- **What to do**
Send back all of the data, word for word.

- **Information given**

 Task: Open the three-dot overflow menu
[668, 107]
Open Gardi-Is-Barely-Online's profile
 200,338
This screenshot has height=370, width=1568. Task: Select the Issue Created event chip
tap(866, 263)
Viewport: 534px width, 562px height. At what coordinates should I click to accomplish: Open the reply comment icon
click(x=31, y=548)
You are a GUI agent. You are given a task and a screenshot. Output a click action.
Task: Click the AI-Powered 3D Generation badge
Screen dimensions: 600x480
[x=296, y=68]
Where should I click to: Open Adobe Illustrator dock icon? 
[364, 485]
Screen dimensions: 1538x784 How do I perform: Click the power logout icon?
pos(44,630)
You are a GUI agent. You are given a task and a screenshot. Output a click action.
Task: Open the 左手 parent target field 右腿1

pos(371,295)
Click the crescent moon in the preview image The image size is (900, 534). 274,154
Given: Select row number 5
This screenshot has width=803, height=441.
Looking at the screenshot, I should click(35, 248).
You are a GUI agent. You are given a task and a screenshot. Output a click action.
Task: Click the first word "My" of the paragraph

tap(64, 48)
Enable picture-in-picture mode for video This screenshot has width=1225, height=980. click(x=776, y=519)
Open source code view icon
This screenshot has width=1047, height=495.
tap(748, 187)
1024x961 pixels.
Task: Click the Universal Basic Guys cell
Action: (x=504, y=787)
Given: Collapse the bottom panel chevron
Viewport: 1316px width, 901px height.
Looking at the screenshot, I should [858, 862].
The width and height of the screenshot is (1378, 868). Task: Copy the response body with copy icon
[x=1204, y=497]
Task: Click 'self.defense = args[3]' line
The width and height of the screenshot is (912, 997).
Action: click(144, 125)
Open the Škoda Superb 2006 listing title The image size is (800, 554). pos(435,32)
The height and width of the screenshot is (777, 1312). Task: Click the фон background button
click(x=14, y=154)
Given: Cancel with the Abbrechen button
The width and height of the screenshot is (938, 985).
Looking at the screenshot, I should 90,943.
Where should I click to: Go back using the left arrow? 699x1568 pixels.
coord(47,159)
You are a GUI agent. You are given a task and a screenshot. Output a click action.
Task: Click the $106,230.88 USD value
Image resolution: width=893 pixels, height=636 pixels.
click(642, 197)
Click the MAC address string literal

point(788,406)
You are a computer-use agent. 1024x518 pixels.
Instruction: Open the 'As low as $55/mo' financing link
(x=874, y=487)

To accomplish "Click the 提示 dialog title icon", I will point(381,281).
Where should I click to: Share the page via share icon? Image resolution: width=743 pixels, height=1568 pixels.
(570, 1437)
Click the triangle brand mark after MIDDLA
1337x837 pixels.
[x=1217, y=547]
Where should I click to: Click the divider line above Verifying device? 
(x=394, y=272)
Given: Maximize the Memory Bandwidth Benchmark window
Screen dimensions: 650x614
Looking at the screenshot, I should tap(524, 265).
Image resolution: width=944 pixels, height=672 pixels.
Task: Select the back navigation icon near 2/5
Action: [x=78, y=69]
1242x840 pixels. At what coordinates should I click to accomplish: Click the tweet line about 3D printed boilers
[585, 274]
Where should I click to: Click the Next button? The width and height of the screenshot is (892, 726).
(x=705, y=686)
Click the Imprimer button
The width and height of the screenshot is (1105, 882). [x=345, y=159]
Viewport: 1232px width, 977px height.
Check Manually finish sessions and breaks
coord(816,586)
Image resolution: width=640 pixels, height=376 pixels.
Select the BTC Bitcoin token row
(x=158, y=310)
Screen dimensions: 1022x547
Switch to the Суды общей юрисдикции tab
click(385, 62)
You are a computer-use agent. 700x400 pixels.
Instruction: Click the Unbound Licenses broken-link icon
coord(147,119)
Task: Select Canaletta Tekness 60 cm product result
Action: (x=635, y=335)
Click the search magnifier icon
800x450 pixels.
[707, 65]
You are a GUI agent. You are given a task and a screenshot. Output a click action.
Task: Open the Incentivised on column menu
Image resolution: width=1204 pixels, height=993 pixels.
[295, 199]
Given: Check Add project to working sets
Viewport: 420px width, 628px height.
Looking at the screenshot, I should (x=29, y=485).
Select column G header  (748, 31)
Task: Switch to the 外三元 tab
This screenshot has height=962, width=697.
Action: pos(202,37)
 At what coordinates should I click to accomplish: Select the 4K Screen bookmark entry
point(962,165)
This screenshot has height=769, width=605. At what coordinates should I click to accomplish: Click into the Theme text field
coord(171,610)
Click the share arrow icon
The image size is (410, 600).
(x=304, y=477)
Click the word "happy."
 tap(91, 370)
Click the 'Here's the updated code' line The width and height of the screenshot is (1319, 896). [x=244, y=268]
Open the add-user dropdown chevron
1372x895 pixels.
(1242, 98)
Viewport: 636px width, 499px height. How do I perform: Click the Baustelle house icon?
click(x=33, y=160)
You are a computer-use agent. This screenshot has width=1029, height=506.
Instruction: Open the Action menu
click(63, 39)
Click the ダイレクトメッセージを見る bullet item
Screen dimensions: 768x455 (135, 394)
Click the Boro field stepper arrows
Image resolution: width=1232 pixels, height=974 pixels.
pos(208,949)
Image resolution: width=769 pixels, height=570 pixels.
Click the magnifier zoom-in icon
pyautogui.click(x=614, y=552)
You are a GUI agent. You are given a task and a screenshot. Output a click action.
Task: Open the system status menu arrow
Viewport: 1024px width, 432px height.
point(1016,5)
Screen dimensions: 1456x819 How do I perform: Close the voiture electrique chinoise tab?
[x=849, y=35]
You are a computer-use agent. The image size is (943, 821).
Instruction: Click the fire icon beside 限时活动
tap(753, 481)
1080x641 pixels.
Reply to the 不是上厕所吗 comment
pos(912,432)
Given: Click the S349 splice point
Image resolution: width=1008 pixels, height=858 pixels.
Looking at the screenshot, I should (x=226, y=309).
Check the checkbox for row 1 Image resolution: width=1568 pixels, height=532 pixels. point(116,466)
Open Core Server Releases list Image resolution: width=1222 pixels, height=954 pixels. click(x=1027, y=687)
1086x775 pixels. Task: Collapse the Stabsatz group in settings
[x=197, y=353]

- **Task answer**
 Task: Open the three-dot overflow menu
[668, 107]
Open Gardi-Is-Barely-Online's profile
 200,338
This screenshot has height=370, width=1568. Task: Select the Issue Created event chip
tap(866, 263)
Viewport: 534px width, 562px height. At what coordinates should I click to accomplish: Open the reply comment icon
click(x=31, y=548)
You are a GUI agent. You are given a task and a screenshot. Output a click action.
Task: Click the AI-Powered 3D Generation badge
Screen dimensions: 600x480
[x=296, y=68]
Where should I click to: Open Adobe Illustrator dock icon? 
[364, 485]
Screen dimensions: 1538x784 How do I perform: Click the power logout icon?
pos(44,630)
You are a GUI agent. You are given a task and a screenshot. Output a click action.
Task: Open the 左手 parent target field 右腿1

pos(371,295)
Click the crescent moon in the preview image The image size is (900, 534). 274,154
Given: Select row number 5
This screenshot has width=803, height=441.
Looking at the screenshot, I should click(35, 248).
You are a GUI agent. You are given a task and a screenshot. Output a click action.
Task: Click the first word "My" of the paragraph

tap(64, 48)
Enable picture-in-picture mode for video This screenshot has width=1225, height=980. click(x=776, y=519)
Open source code view icon
This screenshot has width=1047, height=495.
tap(748, 187)
1024x961 pixels.
Task: Click the Universal Basic Guys cell
Action: (x=504, y=787)
Given: Collapse the bottom panel chevron
Viewport: 1316px width, 901px height.
Looking at the screenshot, I should [858, 862].
The width and height of the screenshot is (1378, 868). Task: Copy the response body with copy icon
[x=1204, y=497]
Task: Click 'self.defense = args[3]' line
The width and height of the screenshot is (912, 997).
Action: click(144, 125)
Open the Škoda Superb 2006 listing title The image size is (800, 554). pos(435,32)
The height and width of the screenshot is (777, 1312). Task: Click the фон background button
click(x=14, y=154)
Given: Cancel with the Abbrechen button
The width and height of the screenshot is (938, 985).
Looking at the screenshot, I should 90,943.
Where should I click to: Go back using the left arrow? 699x1568 pixels.
coord(47,159)
You are a GUI agent. You are given a task and a screenshot. Output a click action.
Task: Click the $106,230.88 USD value
Image resolution: width=893 pixels, height=636 pixels.
click(642, 197)
Click the MAC address string literal

point(788,406)
You are a computer-use agent. 1024x518 pixels.
Instruction: Open the 'As low as $55/mo' financing link
(x=874, y=487)

To accomplish "Click the 提示 dialog title icon", I will point(381,281).
Where should I click to: Share the page via share icon? Image resolution: width=743 pixels, height=1568 pixels.
(570, 1437)
Click the triangle brand mark after MIDDLA
1337x837 pixels.
[x=1217, y=547]
Where should I click to: Click the divider line above Verifying device? 
(x=394, y=272)
Given: Maximize the Memory Bandwidth Benchmark window
Screen dimensions: 650x614
Looking at the screenshot, I should tap(524, 265).
Image resolution: width=944 pixels, height=672 pixels.
Task: Select the back navigation icon near 2/5
Action: [x=78, y=69]
1242x840 pixels. At what coordinates should I click to accomplish: Click the tweet line about 3D printed boilers
[585, 274]
Where should I click to: Click the Next button? The width and height of the screenshot is (892, 726).
(x=705, y=686)
Click the Imprimer button
The width and height of the screenshot is (1105, 882). [x=345, y=159]
Viewport: 1232px width, 977px height.
Check Manually finish sessions and breaks
coord(816,586)
Image resolution: width=640 pixels, height=376 pixels.
Select the BTC Bitcoin token row
(x=158, y=310)
Screen dimensions: 1022x547
Switch to the Суды общей юрисдикции tab
click(385, 62)
You are a computer-use agent. 700x400 pixels.
Instruction: Click the Unbound Licenses broken-link icon
coord(147,119)
Task: Select Canaletta Tekness 60 cm product result
Action: (x=635, y=335)
Click the search magnifier icon
800x450 pixels.
[707, 65]
You are a GUI agent. You are given a task and a screenshot. Output a click action.
Task: Open the Incentivised on column menu
Image resolution: width=1204 pixels, height=993 pixels.
[295, 199]
Given: Check Add project to working sets
Viewport: 420px width, 628px height.
Looking at the screenshot, I should (x=29, y=485).
Select column G header  (748, 31)
Task: Switch to the 外三元 tab
This screenshot has height=962, width=697.
Action: pos(202,37)
 At what coordinates should I click to accomplish: Select the 4K Screen bookmark entry
point(962,165)
This screenshot has height=769, width=605. At what coordinates should I click to accomplish: Click into the Theme text field
coord(171,610)
Click the share arrow icon
The image size is (410, 600).
(x=304, y=477)
Click the word "happy."
 tap(91, 370)
Click the 'Here's the updated code' line The width and height of the screenshot is (1319, 896). [x=244, y=268]
Open the add-user dropdown chevron
1372x895 pixels.
(1242, 98)
Viewport: 636px width, 499px height. How do I perform: Click the Baustelle house icon?
click(x=33, y=160)
You are a computer-use agent. This screenshot has width=1029, height=506.
Instruction: Open the Action menu
click(63, 39)
Click the ダイレクトメッセージを見る bullet item
Screen dimensions: 768x455 (135, 394)
Click the Boro field stepper arrows
Image resolution: width=1232 pixels, height=974 pixels.
pos(208,949)
Image resolution: width=769 pixels, height=570 pixels.
Click the magnifier zoom-in icon
pyautogui.click(x=614, y=552)
You are a GUI agent. You are given a task and a screenshot. Output a click action.
Task: Open the system status menu arrow
Viewport: 1024px width, 432px height.
point(1016,5)
Screen dimensions: 1456x819 How do I perform: Close the voiture electrique chinoise tab?
[x=849, y=35]
You are a computer-use agent. The image size is (943, 821).
Instruction: Click the fire icon beside 限时活动
tap(753, 481)
1080x641 pixels.
Reply to the 不是上厕所吗 comment
pos(912,432)
Given: Click the S349 splice point
Image resolution: width=1008 pixels, height=858 pixels.
Looking at the screenshot, I should (x=226, y=309).
Check the checkbox for row 1 Image resolution: width=1568 pixels, height=532 pixels. point(116,466)
Open Core Server Releases list Image resolution: width=1222 pixels, height=954 pixels. click(x=1027, y=687)
1086x775 pixels. Task: Collapse the Stabsatz group in settings
[x=197, y=353]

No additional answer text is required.